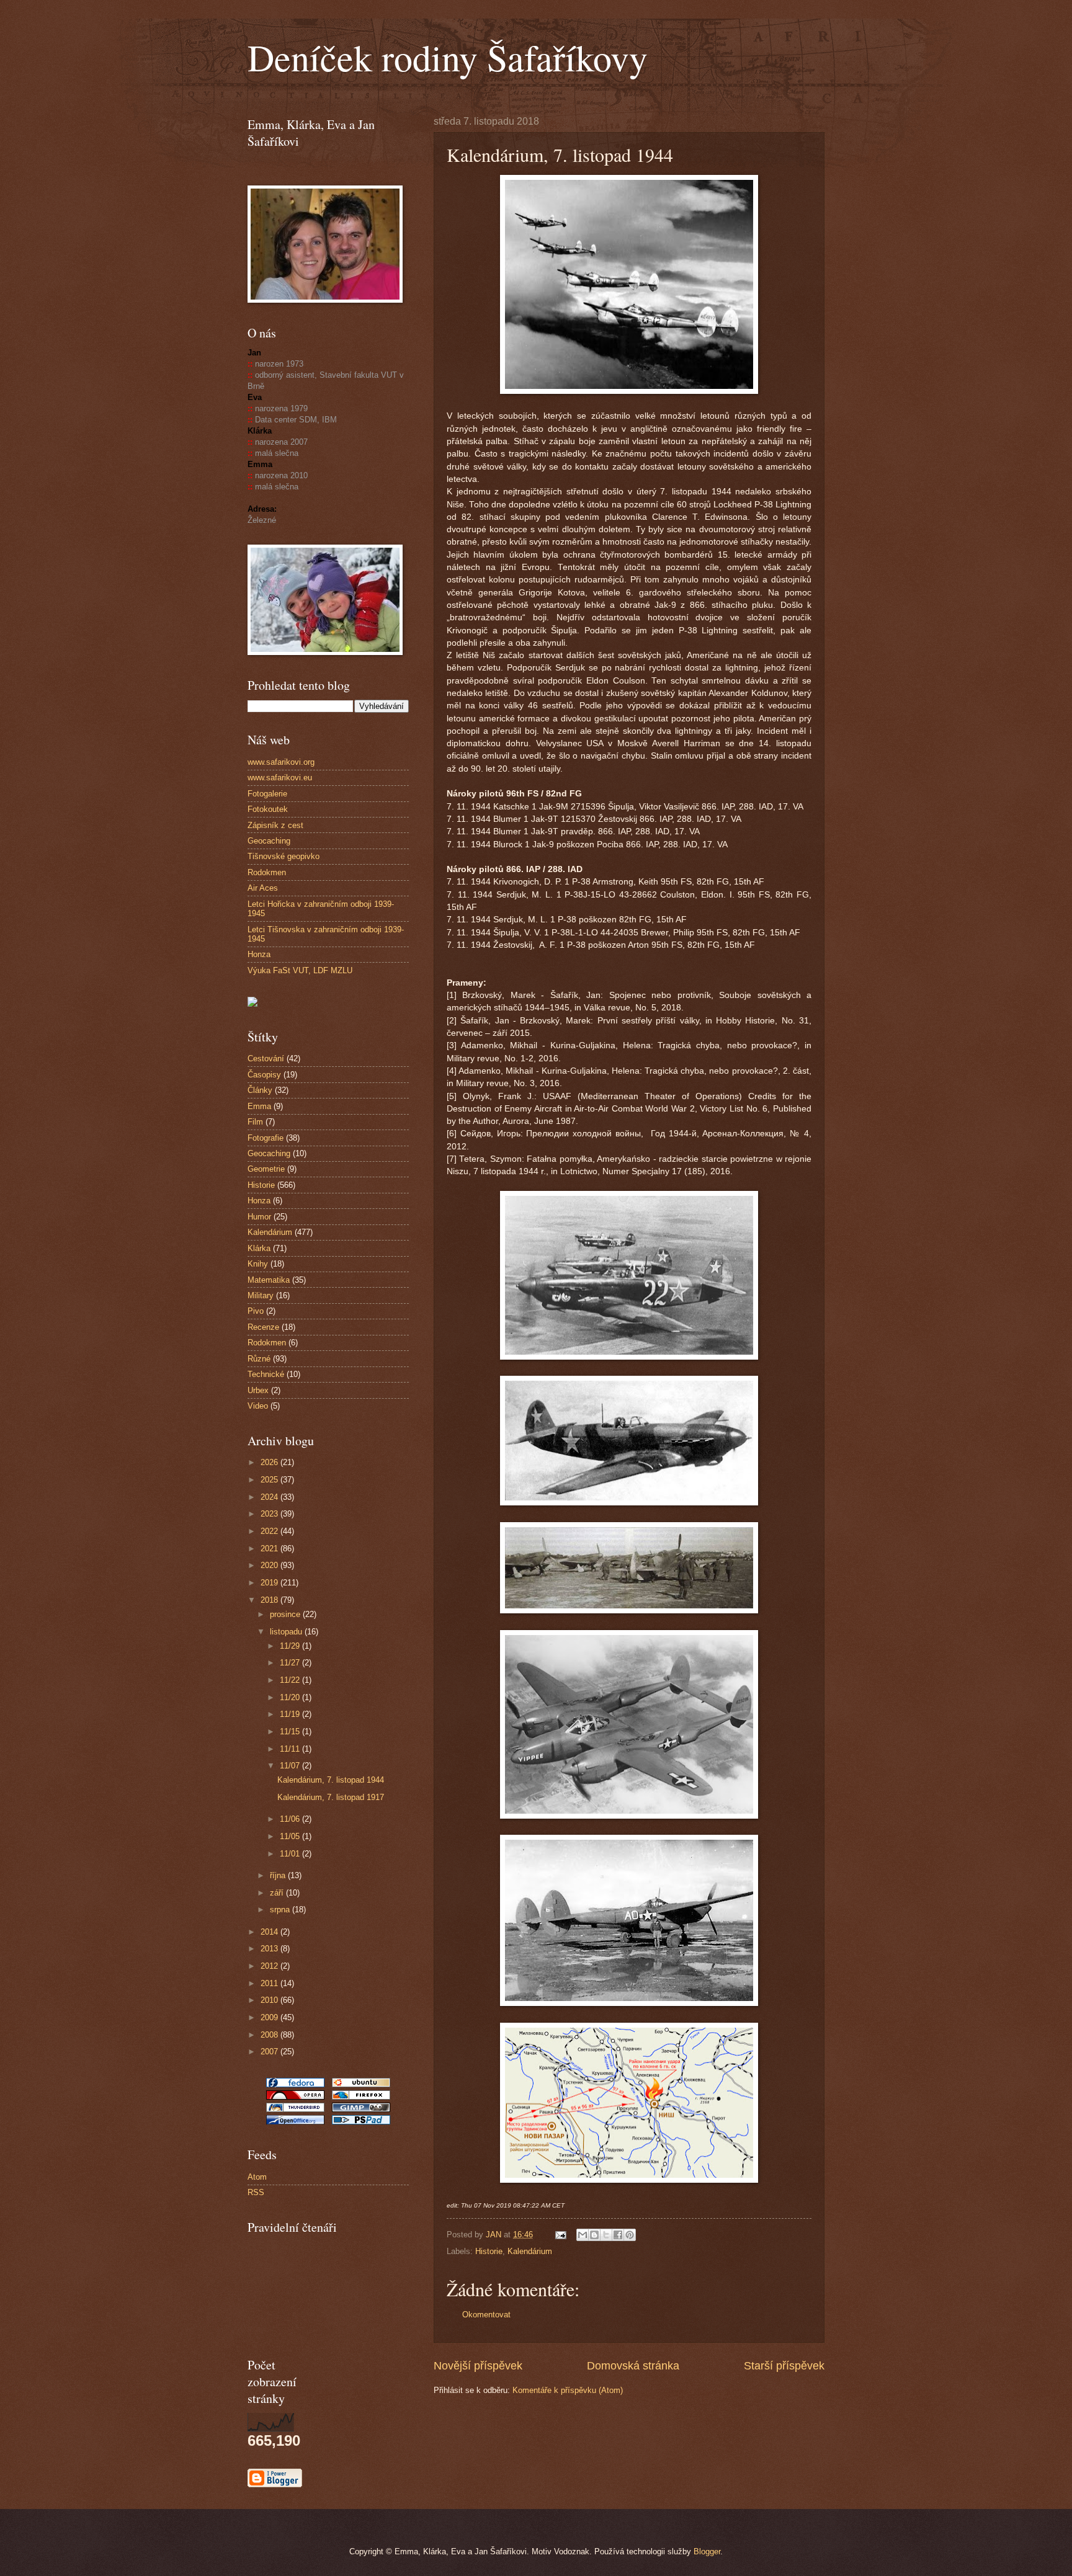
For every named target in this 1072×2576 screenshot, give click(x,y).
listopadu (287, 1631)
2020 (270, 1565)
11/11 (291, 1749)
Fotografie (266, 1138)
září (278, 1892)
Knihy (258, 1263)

...

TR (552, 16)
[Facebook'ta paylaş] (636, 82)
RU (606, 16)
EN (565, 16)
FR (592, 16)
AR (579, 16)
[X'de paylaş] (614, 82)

* * *

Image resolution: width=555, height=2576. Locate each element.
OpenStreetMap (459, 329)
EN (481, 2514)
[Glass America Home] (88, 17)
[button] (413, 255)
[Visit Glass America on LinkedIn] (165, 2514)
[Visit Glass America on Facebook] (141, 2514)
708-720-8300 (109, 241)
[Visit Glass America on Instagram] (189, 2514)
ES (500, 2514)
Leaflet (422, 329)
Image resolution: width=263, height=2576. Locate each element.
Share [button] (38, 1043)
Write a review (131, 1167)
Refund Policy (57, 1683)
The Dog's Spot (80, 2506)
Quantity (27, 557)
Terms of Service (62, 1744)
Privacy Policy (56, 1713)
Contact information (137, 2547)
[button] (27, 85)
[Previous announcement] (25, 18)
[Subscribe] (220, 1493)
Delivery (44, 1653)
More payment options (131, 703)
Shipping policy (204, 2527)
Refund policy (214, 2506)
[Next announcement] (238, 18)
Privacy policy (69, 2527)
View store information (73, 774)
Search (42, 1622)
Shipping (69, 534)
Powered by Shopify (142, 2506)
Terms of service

* **Task objective**:
Please output exactly the lines between the one holding "For every named" and the one holding "Knihy (258, 1263)" in the records above, inclusive, and nothing more.

* **Expected answer**:
For every named target in this 1072×2576 screenshot, give click(x,y).
listopadu (287, 1631)
2020 (270, 1565)
11/11 (291, 1749)
Fotografie (266, 1138)
září (278, 1892)
Knihy (258, 1263)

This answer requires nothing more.